Dimanche 08.02.15 - 18.00h
A l’aula du Collège Sismondi, trois soirs de suite, le rare bonheur d’une polyphonie féminine. Les voix d’Hécube et de Cassandre, d’Hélène et d’Andromaque. Les voix des vaincues. Les voix de ces reines et princesses de Troie, soudain tombées en esclavage, pour cause de défaite. Leurs maris, leurs fils sont morts : on n’entendra, dans les Troyennes d’Euripide, représentées pour la première fois aux Dionysies de 415 avant J.C., ni le timbre d’Hector, ni celui de Priam. Il ne reste que leurs veuves, aux mains des Grecs. Hécube donnée à Ulysse, Cassandre à Agamemnon, Andromaque à Neoptolème, fils d’Achille, plus connu sous le nom de Pyrrhus, celui de Racine.
Les seules voix mâles sont celles du dieu Poséidon, ou celles des vainqueurs : Ménélas qui voudrait tuer sa femme Hélène, mais l’amour est trop fort ; Talthybios, le héraut grec, interprété par quatre garçons. Les comédiens viennent tous de la filière préprofessionnelle d’art dramatique du Conservatoire, sous la direction de Jacques Maitre. Je dis « polyphonie féminine », parce que « Les Troyennes », que je n’avais plus lues depuis plus de 35 ans, sont une œuvre construite autour des femmes, de leurs voix, de leurs pleurs, leurs souvenirs, leurs incantations. La voix donnée aux femmes. Aux victimes. Aux survivantes. Juste encore dans le camp des Grecs, devant Troie. Mais en partance pour leurs vies de captives. Des femmes vendues en esclavage : en cet hiver 2015, ça ne vous rappelle rien ?
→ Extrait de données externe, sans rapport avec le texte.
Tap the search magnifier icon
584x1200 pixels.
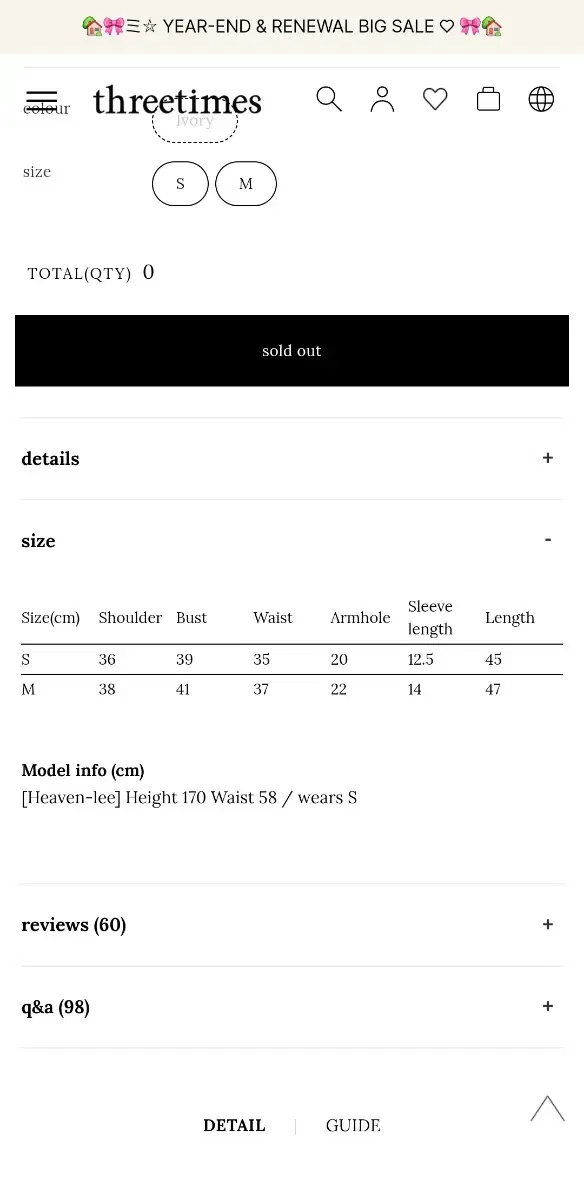pos(329,99)
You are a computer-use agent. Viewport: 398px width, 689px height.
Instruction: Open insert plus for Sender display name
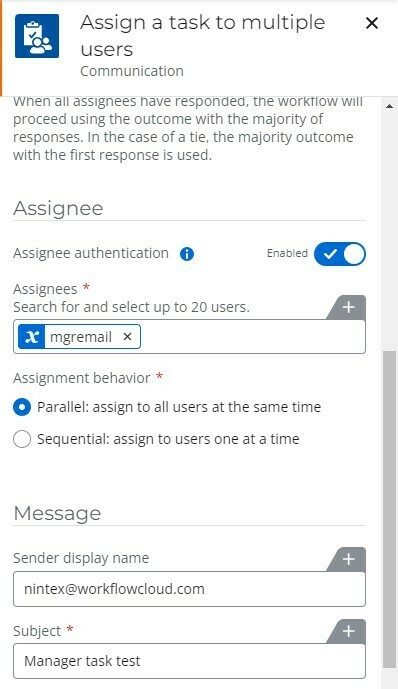[x=348, y=559]
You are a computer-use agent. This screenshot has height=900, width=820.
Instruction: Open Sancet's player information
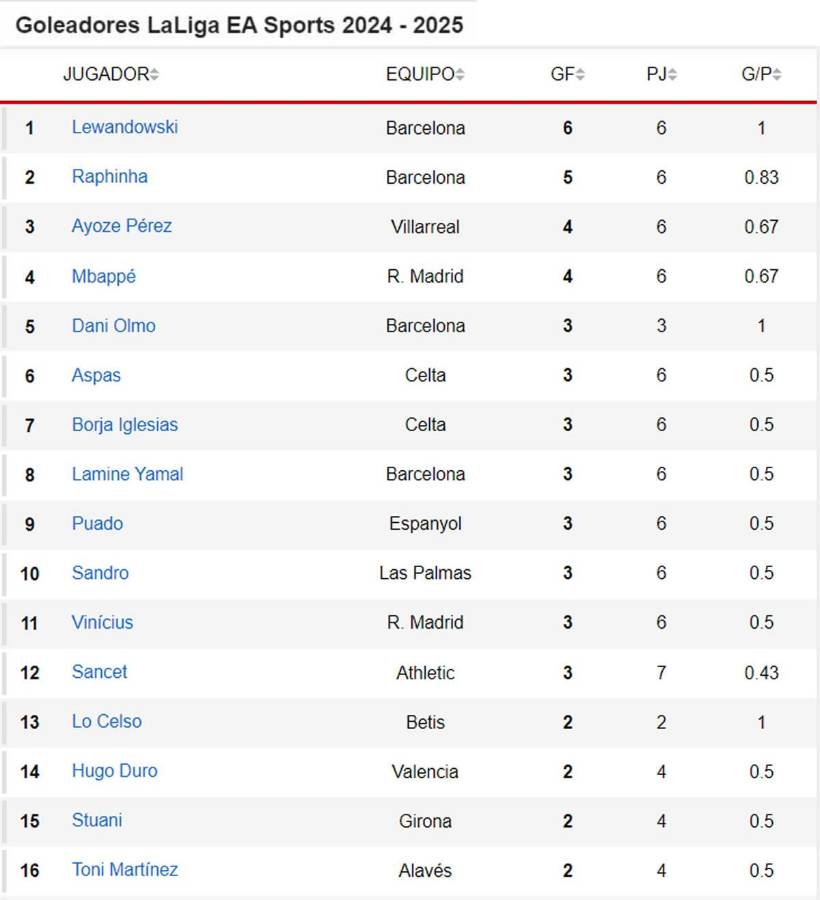[99, 672]
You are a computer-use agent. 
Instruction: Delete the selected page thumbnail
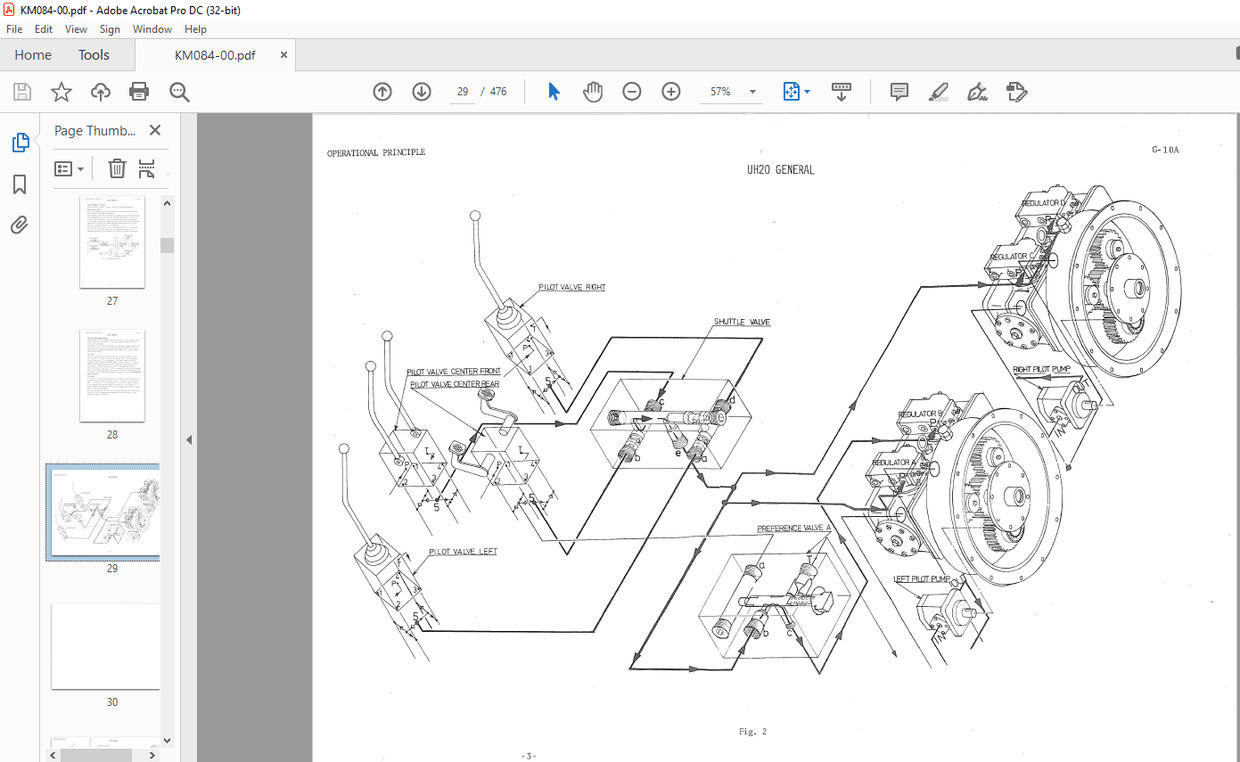(x=117, y=168)
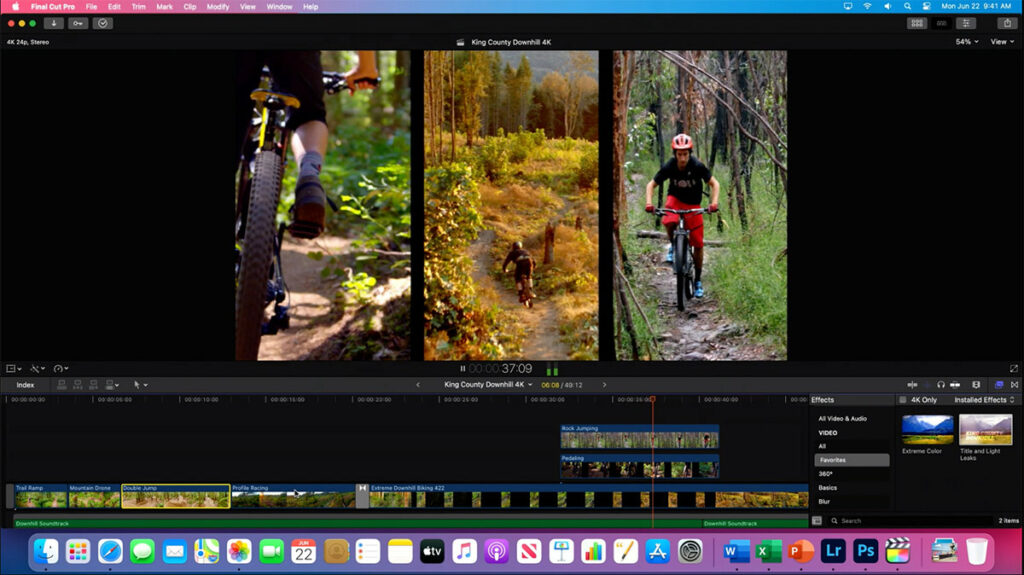The width and height of the screenshot is (1024, 575).
Task: Show background tasks checkmark icon
Action: click(x=103, y=24)
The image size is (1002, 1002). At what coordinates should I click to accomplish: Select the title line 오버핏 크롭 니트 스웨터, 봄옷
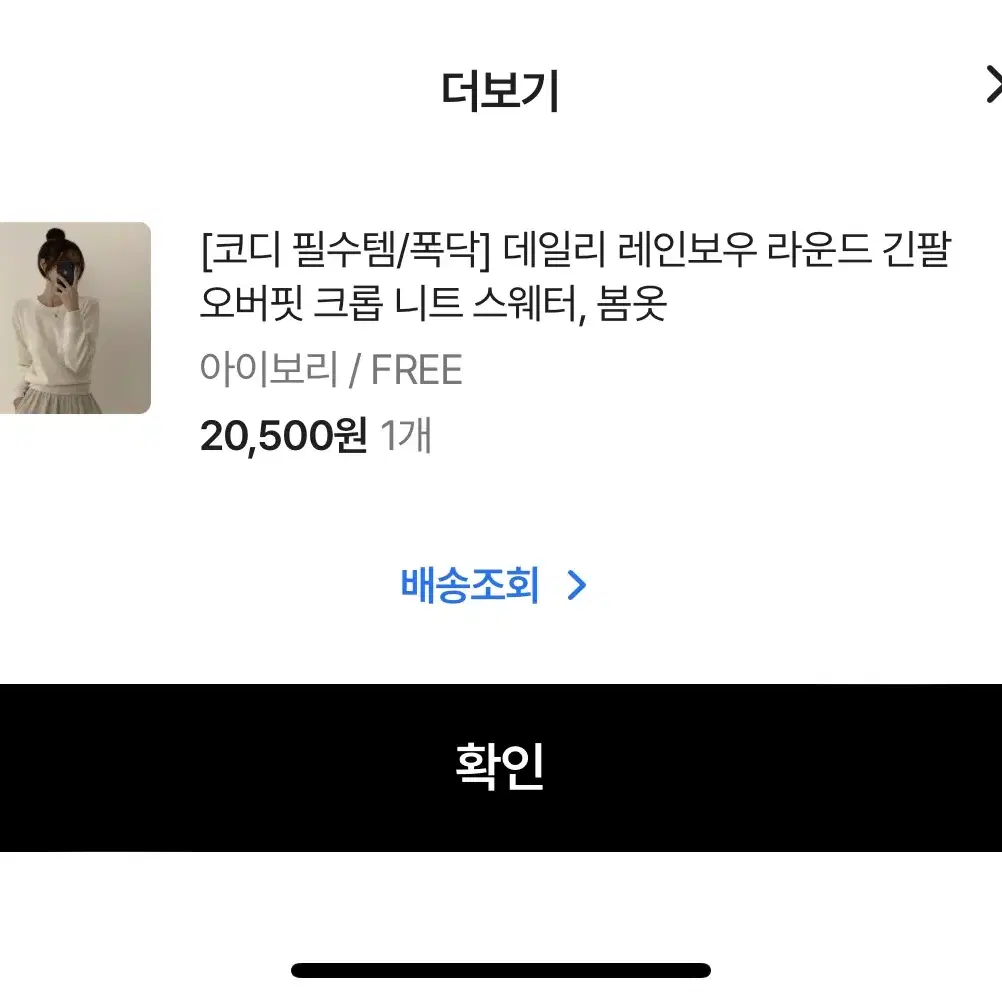pyautogui.click(x=433, y=304)
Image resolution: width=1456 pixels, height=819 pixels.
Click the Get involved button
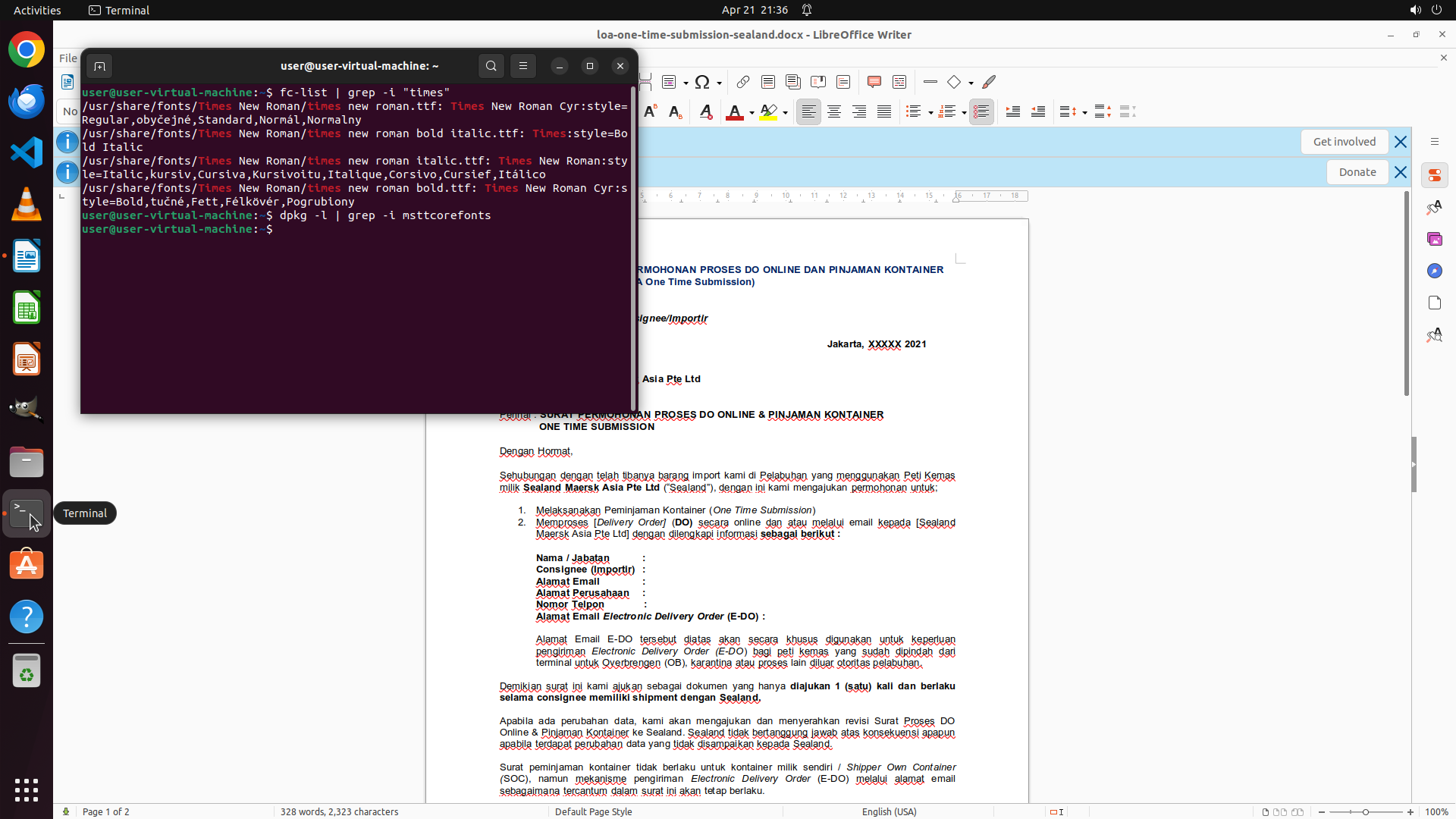1344,142
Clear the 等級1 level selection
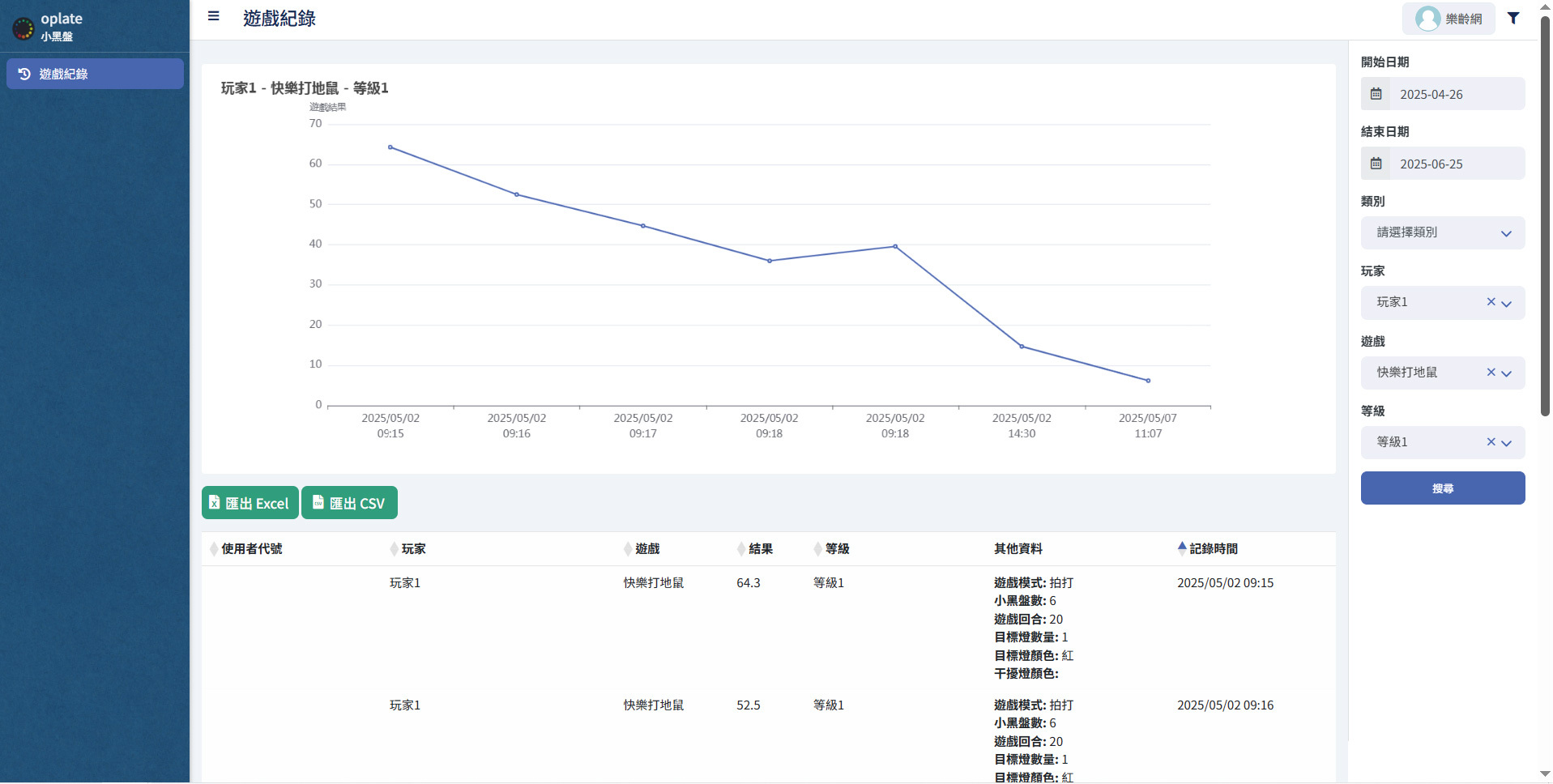This screenshot has width=1553, height=784. click(x=1490, y=442)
Et c’est là, dans le jeu de miroirs de l’abominable actualité de l’Etat islamique mais aussi celle de l’Afrique de Boko Haram, qu’un texte créé il y a 2500 ans, avec une puissance inouïe, nous étourdit de sa modernité. Dans l’aula de Sismondi, vendredi soir, juste après la pièce, tout le monde parlait de l’éternité du mal, l’immuable noirceur, celle qui transcende les siècles. Face à ce constat du tragique, il y a la beauté de toutes ces voix, à commencer par celles des femmes. Dans les tirades individuelles comme dans les remarquables parties chantées du chœur, la troupe des comédiennes et comédiens fait front. Ils nous font face. Ils nous délivrent dans les yeux le texte d’Euripide. Le moins qu’on puisse dire, c’est que le spectateur le reçoit.
Reste le texte d’Euripide. Le retrouver. Le rouvrir. Et puis, relire Hécube aussi, ou Andromaque. Surtout, retrouver Cassandre dans l’éblouissante version de l’auteur est-allemande Christa Wolf (1983). Car voyez-vous, et j’y reviendrai dans les semaines et les mois qui viennent, s’il est une culture envers qui l’Allemagne a une dette phénoménale, jamais niée d’ailleurs, c’est bien celle de la Grèce. Pas seulement par Hölderlin et Goethe. Mais par les plus contemporains des auteurs germaniques : Heiner Müller et Christa Wolf, notamment. Il me trotte dans la tête qu’évoquer la lourde splendeur de cette dette-là, à l’heure où l’on ne parle que de la financière, sonnante et trébuchante, est tout sauf hors-sujet. Je tenterai de brasser tout cela, ici même, dans les temps qui nous attendent. J’y avais beaucoup œuvré jadis. Et tout cela, aujourd’hui, me revient comme un torrent oublié, trop longtemps contenu. La très belle mise en scène de Jacques Maitre, la qualité du travail de ses élèves, tout cela nous remue, nous réveille. Réinventer la Grèce, comme on revient à la vie.